Research published today by academics from St Mary’s University, Twickenham and the Institut Catholique de Paris (ICP) reveals levels of religious affiliation and practice amongst 16-29 year-olds in 22 European countries.
The report, launched today in Paris and freely downloadable online in both English and French, analyses recent data from the highly-respected European Social Survey. It found that the proportion of young adults who say they have ‘no religion’ ranged between 1% in Israel to 91% in the Czech Republic. The UK, where 70% of young adults claim no religious affiliation, ranked fifth highest on the list.
Key findings from the report include;
- 70% of young Britons identify as having no religion, with 10% identifying as Catholics, 7% as Anglicans, and 6% as Muslims. While 7% of British young adults say they attend religious services on at least a weekly basis, 59% say they never do.
- 99% of Israeli, 83% of Polish, 75% of Lithuanian, and 61% of Irish young adults claim a religious affiliation.
- At the other end of the scale, merely 9% of Czech, 20% of Estonian, 25% of Swedish, and 28% of Dutch young adults say they have a religion.

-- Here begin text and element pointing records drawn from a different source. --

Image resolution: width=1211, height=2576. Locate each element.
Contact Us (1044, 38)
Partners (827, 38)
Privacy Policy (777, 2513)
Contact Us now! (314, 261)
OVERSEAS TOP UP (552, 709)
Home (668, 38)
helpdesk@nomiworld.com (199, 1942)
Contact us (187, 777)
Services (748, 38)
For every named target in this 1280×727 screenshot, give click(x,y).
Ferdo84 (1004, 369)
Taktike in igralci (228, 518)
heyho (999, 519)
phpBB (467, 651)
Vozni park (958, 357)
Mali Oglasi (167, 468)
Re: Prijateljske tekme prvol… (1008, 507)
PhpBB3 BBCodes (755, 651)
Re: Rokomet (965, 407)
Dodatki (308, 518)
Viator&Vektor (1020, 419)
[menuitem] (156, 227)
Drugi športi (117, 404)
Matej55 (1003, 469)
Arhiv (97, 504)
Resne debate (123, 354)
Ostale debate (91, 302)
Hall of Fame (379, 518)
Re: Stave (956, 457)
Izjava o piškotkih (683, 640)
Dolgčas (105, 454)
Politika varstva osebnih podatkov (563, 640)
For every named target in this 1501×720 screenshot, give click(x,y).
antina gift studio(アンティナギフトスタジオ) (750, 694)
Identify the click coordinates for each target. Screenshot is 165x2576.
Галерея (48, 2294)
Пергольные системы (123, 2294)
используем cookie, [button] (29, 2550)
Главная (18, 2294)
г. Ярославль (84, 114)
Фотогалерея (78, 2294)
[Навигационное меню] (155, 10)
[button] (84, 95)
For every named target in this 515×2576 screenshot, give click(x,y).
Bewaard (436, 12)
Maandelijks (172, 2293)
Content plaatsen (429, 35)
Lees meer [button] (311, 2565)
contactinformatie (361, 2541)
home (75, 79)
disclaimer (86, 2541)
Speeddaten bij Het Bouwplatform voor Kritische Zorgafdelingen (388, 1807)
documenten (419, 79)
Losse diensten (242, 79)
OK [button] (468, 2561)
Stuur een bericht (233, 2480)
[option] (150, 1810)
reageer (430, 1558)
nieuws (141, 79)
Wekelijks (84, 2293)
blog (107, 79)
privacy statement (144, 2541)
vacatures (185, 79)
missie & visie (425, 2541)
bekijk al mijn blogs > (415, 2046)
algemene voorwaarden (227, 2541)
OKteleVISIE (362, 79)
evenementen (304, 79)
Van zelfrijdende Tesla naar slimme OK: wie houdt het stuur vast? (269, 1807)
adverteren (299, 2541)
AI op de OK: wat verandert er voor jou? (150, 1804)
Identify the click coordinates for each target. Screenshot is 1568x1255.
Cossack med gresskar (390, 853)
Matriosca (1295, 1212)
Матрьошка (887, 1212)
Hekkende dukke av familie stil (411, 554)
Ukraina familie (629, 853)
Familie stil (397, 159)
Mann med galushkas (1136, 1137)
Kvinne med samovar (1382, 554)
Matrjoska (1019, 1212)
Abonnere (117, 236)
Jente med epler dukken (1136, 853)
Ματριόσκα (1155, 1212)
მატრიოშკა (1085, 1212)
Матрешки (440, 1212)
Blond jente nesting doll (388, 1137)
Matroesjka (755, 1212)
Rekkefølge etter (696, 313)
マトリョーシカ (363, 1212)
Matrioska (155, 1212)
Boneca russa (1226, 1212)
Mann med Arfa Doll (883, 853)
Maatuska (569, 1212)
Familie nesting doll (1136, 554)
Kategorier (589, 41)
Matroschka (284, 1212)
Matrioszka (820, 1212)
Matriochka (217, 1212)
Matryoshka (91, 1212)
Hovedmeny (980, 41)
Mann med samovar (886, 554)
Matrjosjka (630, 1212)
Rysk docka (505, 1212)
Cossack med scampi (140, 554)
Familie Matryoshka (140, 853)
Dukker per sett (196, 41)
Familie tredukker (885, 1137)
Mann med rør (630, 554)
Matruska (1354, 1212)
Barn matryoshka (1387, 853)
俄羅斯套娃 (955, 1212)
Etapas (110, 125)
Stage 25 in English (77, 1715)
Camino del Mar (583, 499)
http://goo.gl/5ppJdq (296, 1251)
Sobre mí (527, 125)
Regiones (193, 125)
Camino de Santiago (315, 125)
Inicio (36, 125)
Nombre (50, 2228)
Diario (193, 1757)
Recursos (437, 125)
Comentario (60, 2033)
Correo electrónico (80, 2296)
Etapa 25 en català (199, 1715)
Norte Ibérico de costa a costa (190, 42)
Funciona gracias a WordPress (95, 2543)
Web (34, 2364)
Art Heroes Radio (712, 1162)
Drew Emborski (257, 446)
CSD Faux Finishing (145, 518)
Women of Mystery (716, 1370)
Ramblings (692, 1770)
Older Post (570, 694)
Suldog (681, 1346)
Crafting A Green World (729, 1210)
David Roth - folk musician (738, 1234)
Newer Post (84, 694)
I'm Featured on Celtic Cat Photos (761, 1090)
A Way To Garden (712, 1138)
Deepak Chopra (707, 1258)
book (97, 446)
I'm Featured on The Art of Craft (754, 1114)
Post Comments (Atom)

- 60% of Spanish, Dutch, British, and Belgian young adults, and 70% of Czech ones, never attend religious services.
- Despite widely-reported religious decline in Ireland, 54% of young adults there identify as Catholics. A quarter of young Irish Catholics attend Mass weekly, and over 40% say they pray weekly. These rates are among the highest in Europe.
- Only 2% of Catholic young adults in Belgium, 3% in Hungary and Austria, 5% in Lithuania, 6% in Germany attend weekly Mass. This contrasts sharply with Poland’s Catholic young adults, almost half of whom attend Mass weekly or more.
Speaking of the report, author Prof Stephen Bullivant said, “The differences in the religiousness – or, as dominates in many countries, nonreligiousness – of 16-29 year-olds in our sample of European countries is genuinely remarkable. There are, moreover, some genuine surprises in the data.
“For example, Ireland’s young adults are – contrary to recent reports – still remarkably religious, at least by the standards of other highly developed European nations. Meanwhile, countries that had, until quite recently, traditionally strong religious cultures – Lithuania, Belgium, Netherlands, Austria – look to be in serious trouble, in terms of the coming generations.”
About Prof Stephen Bullivant
Stephen Bullivant is Professor of Theology and the Sociology of Religion at St Mary’s University, where he also directs the Benedict XVI Centre for Religion and Society. He has held visiting positions at the Universities of Oxford, Manchester, and University College London.
As an author and editor, Prof Bullivant has published nine books in theology and social sciences. Forthcoming volumes include Why Catholics Leave, What They Miss, and How They Might Return (Paulist Press, 2018; co-authored with C. Knowles, H. Vaughan-Spruce, and B. Durcan), Mass Exodus: Catholic Disaffiliation in Britain and America since Vatican II (Oxford University Press, 2019), and The Cambridge History of Atheism (Cambridge University Press, 2020; two volumes, co-edited with M. Ruse).
Prof Bullivant’s research has received extensive media coverage, including from the BBC, Sky News, The New York Times, The Times, The Guardian, The Economist, and Der Spiegel. He has been interviewed on BBC Radio, LBC, Vatican Radio, and EWTN. His own writings have been published by outlets including The Guardian, New Scientist, The Spectator, First Things, America, and The Catholic Herald.